Am Abend ziehe ich mit meinen Teamkollegen und meiner Schwester los – sie ist nach Verona gekommen, um mich anzufeuern. Ich bin frustriert, und ich möchte meine zweiten Plätze im Alkohol ertränken. Es gibt eine Party in einer Disco in Verona, zu der viele Radrennfahrer gehen. Es wird eine Menge getrunken und getanzt: Für viele Fahrer ist die Saison vorüber. Mario Cipollini kommt auf mich zu. Er kennt mich. Er sagt mir, dass ich das Zeug habe, ein großer Star zu werden. Dann fängt er an zu erzählen, wie gut er selbst früher war. Ich fühle, dass ich dazugehöre. Dass ich mir einen Namen im Radsport mache. Das schmeichelt meinem Ego. Ich merke, wie viel mir Status bedeutet. Dass ich anerkannt werden möchte und dass ich erkannt werden möchte. Dass ich von den bedeutenden Männern dieses Sports ernst genommen werden möchte. Ich habe in diesem Jahr meine ersten Profi-Siege eingefahren und mir meine erste Injektion setzen lassen. Hier, in dieser Discothek, ist es, als würde ich nun definitiv in eine andere Welt hinüberwechseln. Meine Zeit bei den kleinen Fischen ist vorbei, ich bin meine letzte WM in der U23 gefahren, es wartet ein anderes Peloton mit einem ganz anderen Sittenkodex auf mich.

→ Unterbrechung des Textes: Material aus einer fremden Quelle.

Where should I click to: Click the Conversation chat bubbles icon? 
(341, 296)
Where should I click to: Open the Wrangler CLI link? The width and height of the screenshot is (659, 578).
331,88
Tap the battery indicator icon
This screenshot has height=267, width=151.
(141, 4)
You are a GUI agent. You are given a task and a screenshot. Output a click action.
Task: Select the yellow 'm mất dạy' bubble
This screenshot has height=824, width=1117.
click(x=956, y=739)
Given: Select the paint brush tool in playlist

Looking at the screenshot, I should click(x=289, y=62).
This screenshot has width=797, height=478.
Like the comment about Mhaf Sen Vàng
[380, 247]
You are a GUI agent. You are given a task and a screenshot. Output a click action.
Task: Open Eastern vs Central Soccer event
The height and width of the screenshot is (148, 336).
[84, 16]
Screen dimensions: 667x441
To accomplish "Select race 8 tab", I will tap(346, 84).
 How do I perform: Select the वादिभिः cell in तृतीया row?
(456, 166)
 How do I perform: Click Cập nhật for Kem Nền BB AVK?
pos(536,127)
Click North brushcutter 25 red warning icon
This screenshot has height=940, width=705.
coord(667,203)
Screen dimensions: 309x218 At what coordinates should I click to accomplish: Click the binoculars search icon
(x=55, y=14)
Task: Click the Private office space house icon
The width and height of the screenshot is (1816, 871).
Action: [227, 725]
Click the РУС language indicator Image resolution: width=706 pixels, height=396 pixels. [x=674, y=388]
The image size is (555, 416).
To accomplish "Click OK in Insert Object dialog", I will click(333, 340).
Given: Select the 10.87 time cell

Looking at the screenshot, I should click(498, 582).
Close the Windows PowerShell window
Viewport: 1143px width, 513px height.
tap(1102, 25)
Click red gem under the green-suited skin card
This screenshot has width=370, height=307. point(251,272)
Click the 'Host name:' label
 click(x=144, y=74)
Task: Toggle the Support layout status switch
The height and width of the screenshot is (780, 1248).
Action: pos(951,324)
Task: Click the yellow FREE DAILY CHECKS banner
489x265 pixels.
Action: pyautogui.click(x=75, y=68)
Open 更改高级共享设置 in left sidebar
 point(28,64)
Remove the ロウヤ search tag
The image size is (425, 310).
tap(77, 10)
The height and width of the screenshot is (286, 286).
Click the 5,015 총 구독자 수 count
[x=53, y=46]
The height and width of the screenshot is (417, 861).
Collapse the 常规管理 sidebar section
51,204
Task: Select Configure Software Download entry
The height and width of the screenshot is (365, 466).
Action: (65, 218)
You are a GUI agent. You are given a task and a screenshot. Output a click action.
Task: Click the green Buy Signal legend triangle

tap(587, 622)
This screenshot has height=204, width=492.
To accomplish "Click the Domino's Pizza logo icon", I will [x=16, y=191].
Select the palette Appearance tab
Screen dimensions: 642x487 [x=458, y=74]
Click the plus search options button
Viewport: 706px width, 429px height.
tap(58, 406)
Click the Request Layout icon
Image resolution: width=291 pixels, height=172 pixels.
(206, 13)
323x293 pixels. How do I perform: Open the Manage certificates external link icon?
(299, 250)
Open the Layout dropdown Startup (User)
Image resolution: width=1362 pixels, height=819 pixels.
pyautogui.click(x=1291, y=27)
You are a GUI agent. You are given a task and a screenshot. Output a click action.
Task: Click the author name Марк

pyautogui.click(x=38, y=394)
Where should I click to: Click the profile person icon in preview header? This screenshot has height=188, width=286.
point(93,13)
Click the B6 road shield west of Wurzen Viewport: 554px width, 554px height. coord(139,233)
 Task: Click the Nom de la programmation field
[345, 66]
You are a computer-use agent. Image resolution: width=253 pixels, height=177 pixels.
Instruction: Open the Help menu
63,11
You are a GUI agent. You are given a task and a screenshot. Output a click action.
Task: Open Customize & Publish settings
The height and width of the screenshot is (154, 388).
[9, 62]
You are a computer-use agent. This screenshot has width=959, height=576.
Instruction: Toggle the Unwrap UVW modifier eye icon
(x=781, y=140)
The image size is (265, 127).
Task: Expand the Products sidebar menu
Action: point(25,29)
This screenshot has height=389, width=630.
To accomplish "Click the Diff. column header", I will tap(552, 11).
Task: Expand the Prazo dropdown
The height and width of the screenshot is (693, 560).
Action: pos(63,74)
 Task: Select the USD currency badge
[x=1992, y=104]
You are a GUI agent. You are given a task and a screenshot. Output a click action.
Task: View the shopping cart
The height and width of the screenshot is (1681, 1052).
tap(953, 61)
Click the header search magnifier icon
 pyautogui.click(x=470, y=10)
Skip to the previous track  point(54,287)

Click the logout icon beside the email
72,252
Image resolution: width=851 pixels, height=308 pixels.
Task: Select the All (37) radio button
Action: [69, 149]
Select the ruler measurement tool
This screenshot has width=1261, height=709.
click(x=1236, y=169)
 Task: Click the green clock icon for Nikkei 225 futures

Spät in der Nacht laufe ich Elisa Basso über den Weg. Sie ist die Schwester von Ivan Basso, aber sie ist komplett anders als er. Ivan ist ein sanfter Junge mit Bambi-Augen, Elisa ist ein Vamp. Sie ist immer auf der Jagd. Sie hat eine Beziehung mit Eddy Mazzoleni, der in diesem Jahr für Saeco fährt. Aber sie treibt es mit jedem, höre ich später. Das ist mir egal. Sie ist schön, sie ist älter als ich, sie ist bei dieser WM eine der Hostessen bei den Siegerehrungen. Ich bin auch vorher schon mit einigen Frauen ins Bett gestiegen, aber sie ist die Bestätigung meines Status. Ich fühle mich geschmeichelt, dass sie mich will. Sie nimmt meine Hand und zieht mich nach draußen, ohne etwas zu sagen. Sie hält ein Taxi an. Wir fahren in ihr Hotel. Dort angekommen, führt sie mich zu ihrem Hotelzimmer, direkt in ihr Bett.